Set VAST_RUNTIME=vllm to make upsert-template.ts inline onstart-vllm.sh instead of the GGUF llama-server script. The script embeds the selected manifest JSON into the Vast template, so workers do not depend on training-repo paths at cold start.

bash
VAST_RUNTIME=vllm \
ELIZA_VAST_MANIFEST=eliza-1-27b.json \
VAST_TEMPLATE_NAME=eliza-cloud-eliza-1-27b-vllm \
PYWORKER_REF=<commit-sha> \
bun cloud/scripts/vast/upsert-template.ts

The committed GGUF manifests cover the catalog references:

  • eliza-1-2b.json: elizaos/eliza-1 with bundles/2b/text/eliza-1-2b-128k.gguf.
  • eliza-1-9b.json: elizaos/eliza-1 with bundles/9b/text/eliza-1-9b-128k.gguf.
  • eliza-1-27b.json: elizaos/eliza-1 with bundles/27b/text/eliza-1-27b-128k.gguf.

The vllm runtime path is retained for explicit safetensors deployments, but the default manifests now point at the consolidated elizaos/eliza-1 GGUF repo and are served by the llama.cpp image. Do not add new per-tier Hugging Face repos.

TurboQuant is opt-in by env when a manifest does not set it: VLLM_ENABLE_TURBOQUANT=1 uses VLLM_TURBOQUANT_PRESET=quality, which maps to vLLM's turboquant_k8v4 preset. Use VLLM_TURBOQUANT_PRESET=4bit or KV_CACHE_DTYPE=turboquant_4bit_nc only after a regression run.

vLLM speculative decoding can be enabled with either raw SPECULATIVE_CONFIG_JSON or DFlash helpers:

bash
DFLASH_MODEL=org/model-dflash \
ELIZA_VLLM_DFLASH=1 \
SPECULATIVE_TOKENS=15 \
DRAFT_TENSOR_PARALLEL_SIZE=1 \
bun cloud/scripts/vast/upsert-template.ts

For Apple Silicon/vllm-metal images, pass VLLM_METAL_ADDITIONAL_CONFIG_JSON. If VLLM_ENABLE_METAL_TURBOQUANT=1, the script also exports VLLM_METAL_USE_PAGED_ATTENTION=1 and maps the quality preset to {"turboquant":true,"k_quant":"q8_0","v_quant":"q3_0"}.

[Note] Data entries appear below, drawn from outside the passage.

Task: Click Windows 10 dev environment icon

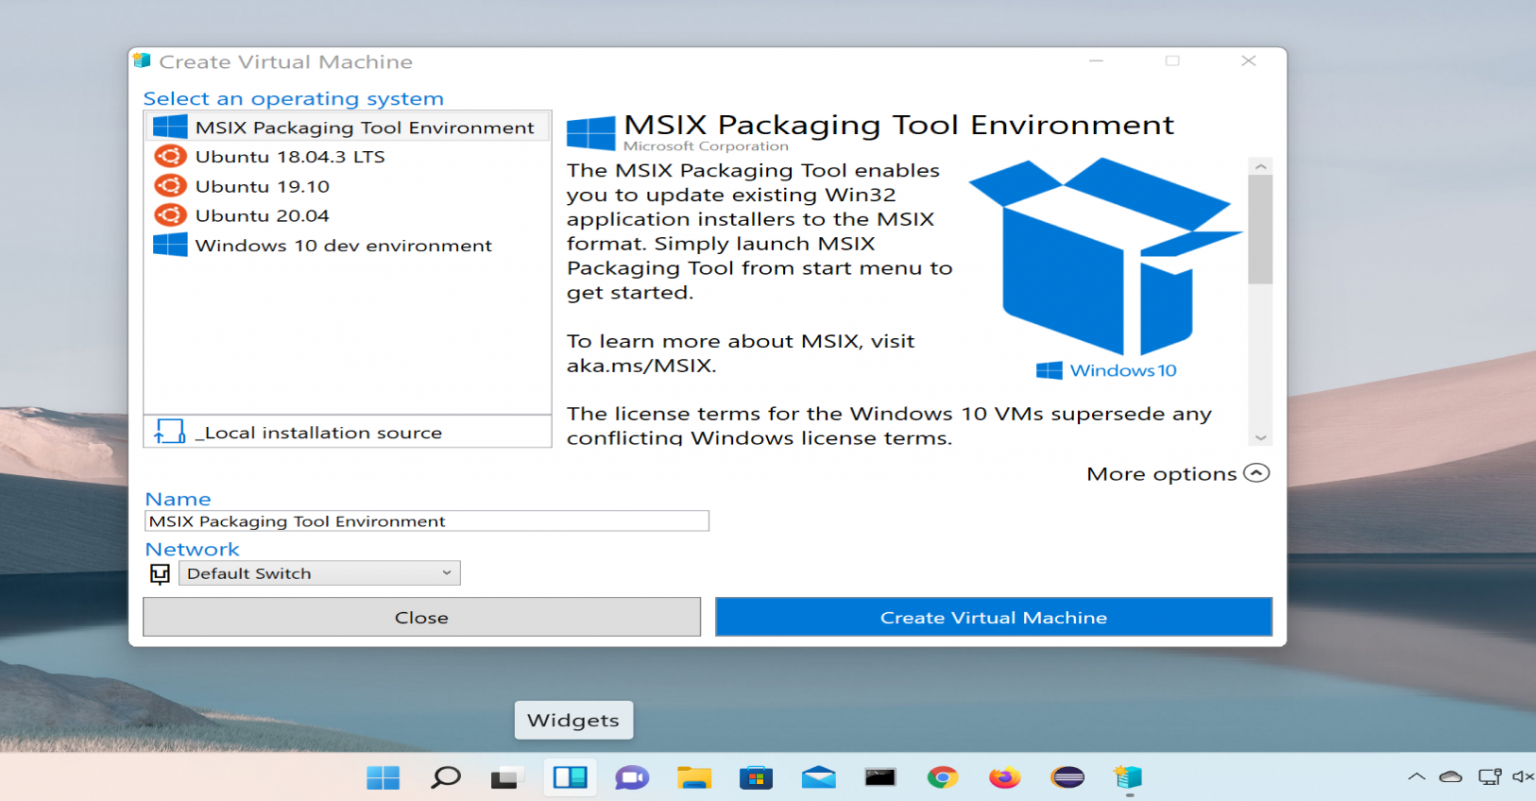Action: [x=170, y=245]
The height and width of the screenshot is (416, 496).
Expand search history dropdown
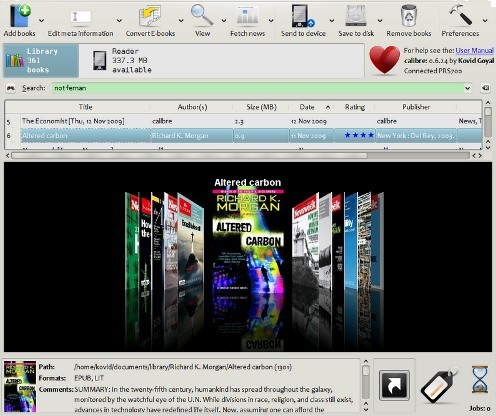coord(467,88)
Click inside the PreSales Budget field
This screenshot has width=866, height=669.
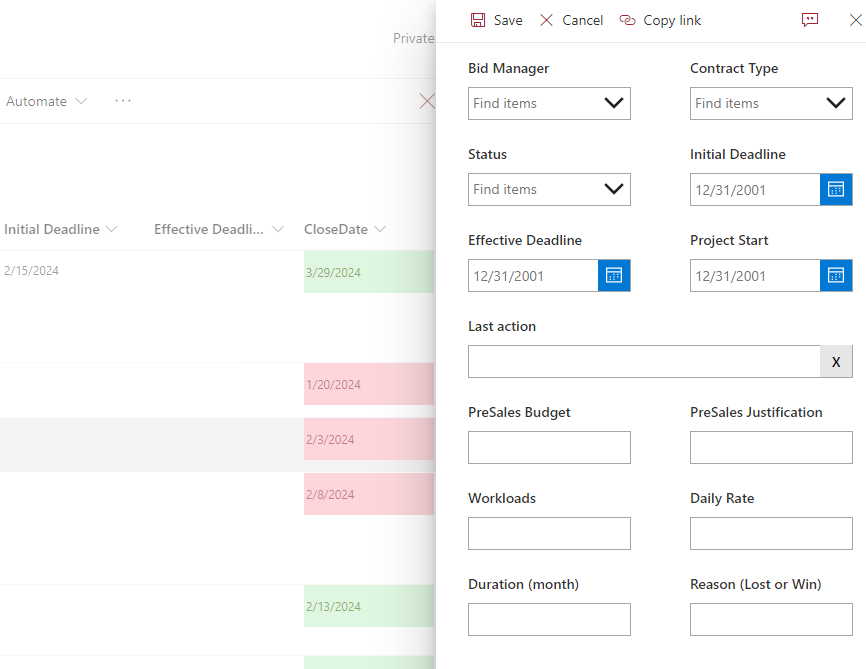[x=549, y=447]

QJL is not enabled by any manifest. To run a benchmark-only experiment, set VLLM_EXPERIMENTAL_QJL=1 and VLLM_QJL_BENCHMARK_GATE=passed; otherwise the startup script exits before launching vLLM.

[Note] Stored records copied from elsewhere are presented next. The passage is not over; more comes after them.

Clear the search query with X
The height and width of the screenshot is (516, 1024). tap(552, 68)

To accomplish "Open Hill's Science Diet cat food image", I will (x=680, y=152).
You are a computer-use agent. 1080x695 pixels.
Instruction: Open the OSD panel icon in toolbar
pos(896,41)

Run the cloud-side validation before changing a template:

bash
cd cloud
bun run vast:doctor

Routing from eliza/cloud

The cloud Worker routes vast/eliza-1-* requests through VastProvider (packages/lib/providers/vast.ts). Prefer one endpoint per model tier:

  • VAST_BASE_URL_ELIZA_1_2B
  • VAST_BASE_URL_ELIZA_1_9B
  • VAST_BASE_URL_ELIZA_1_27B

All can share VAST_API_KEY, or a tier can use VAST_API_KEY_ELIZA_1_27B. VAST_API_MODEL_ELIZA_1_27B overrides the model id sent upstream; by default the provider sends the vLLM served name (eliza-1-27b) for vast/eliza-1-27b. VAST_BASE_URL remains as a global compatibility fallback but should not be used for production multi-tier routing.

When 27B and 9B have dedicated endpoint URLs, provider fallback can route retryable 5xx/timeout/capacity errors from 27B to 9B, and from 9B to 2B.

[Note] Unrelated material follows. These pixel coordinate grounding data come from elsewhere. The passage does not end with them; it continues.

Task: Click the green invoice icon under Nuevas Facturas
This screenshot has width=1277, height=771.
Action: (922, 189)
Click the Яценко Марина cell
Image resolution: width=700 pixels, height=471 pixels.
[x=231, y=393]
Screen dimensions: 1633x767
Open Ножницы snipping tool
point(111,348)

Swapping in a fine-tuned model

After the training pipeline (/training/scripts/train_nebius.sh or vast) emits a checkpoint and pushes it to HF as a GGUF inside the canonical bundle repo (e.g. elizaos/eliza-1 with bundles/27b/text/eliza-1-pro-27b-128k.gguf):

  1. Update the Vast template's MODEL_REPO / MODEL_FILE env (re-run upsert-template.ts with the new env, or change in the Vast UI).
  2. Optionally change MODEL_ALIAS to vast/eliza-1-27b-eliza-v0.1 and add the matching catalog entry in packages/cloud-shared/src/lib/models/catalog.ts.
  3. Vast cycles workers automatically once the template is updated; the next cold-start downloads the new GGUF on first run, then caches it on the worker volume.